### Directions for this task
Your answer must consist of exactly the lines below, starting with the line with "You are a computer-use agent. The" and going on through the line with "Open the USD currency selector", and nothing else.

[Saved data entries]
□ □ □ □ □
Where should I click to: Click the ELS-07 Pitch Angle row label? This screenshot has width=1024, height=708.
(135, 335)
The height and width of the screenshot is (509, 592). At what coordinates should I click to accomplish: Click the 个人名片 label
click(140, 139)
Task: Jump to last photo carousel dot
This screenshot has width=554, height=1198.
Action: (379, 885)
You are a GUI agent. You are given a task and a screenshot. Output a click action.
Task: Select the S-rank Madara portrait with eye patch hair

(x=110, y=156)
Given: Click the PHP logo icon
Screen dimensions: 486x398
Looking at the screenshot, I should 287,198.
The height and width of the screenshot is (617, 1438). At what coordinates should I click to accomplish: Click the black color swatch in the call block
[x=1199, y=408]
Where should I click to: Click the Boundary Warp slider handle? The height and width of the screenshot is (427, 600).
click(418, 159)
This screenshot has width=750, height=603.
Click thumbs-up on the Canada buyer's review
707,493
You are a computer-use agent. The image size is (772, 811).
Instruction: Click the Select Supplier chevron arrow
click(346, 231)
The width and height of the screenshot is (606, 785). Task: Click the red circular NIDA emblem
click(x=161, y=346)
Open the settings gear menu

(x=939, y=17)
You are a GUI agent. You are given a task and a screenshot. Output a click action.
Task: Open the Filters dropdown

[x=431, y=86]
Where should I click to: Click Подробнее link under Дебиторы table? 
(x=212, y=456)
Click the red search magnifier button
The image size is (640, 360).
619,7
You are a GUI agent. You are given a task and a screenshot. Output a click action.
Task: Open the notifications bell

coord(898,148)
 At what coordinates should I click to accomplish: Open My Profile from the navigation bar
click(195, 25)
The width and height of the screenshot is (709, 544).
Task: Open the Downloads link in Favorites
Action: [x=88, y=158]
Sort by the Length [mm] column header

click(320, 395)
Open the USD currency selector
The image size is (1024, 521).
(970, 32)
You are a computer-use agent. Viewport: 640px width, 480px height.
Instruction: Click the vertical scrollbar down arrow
□ □ □ □ □
### Finished exercise
You are a computer-use agent. The image size is (772, 811).
Instruction: Click the Select Supplier chevron arrow
click(346, 231)
The width and height of the screenshot is (606, 785). Task: Click the red circular NIDA emblem
click(x=161, y=346)
Open the settings gear menu

(x=939, y=17)
You are a GUI agent. You are given a task and a screenshot. Output a click action.
Task: Open the Filters dropdown

[x=431, y=86]
Where should I click to: Click Подробнее link under Дебиторы table? 
(x=212, y=456)
Click the red search magnifier button
The image size is (640, 360).
619,7
You are a GUI agent. You are given a task and a screenshot. Output a click action.
Task: Open the notifications bell

coord(898,148)
 At what coordinates should I click to accomplish: Open My Profile from the navigation bar
click(195, 25)
The width and height of the screenshot is (709, 544).
Task: Open the Downloads link in Favorites
Action: [x=88, y=158]
Sort by the Length [mm] column header

click(320, 395)
Open the USD currency selector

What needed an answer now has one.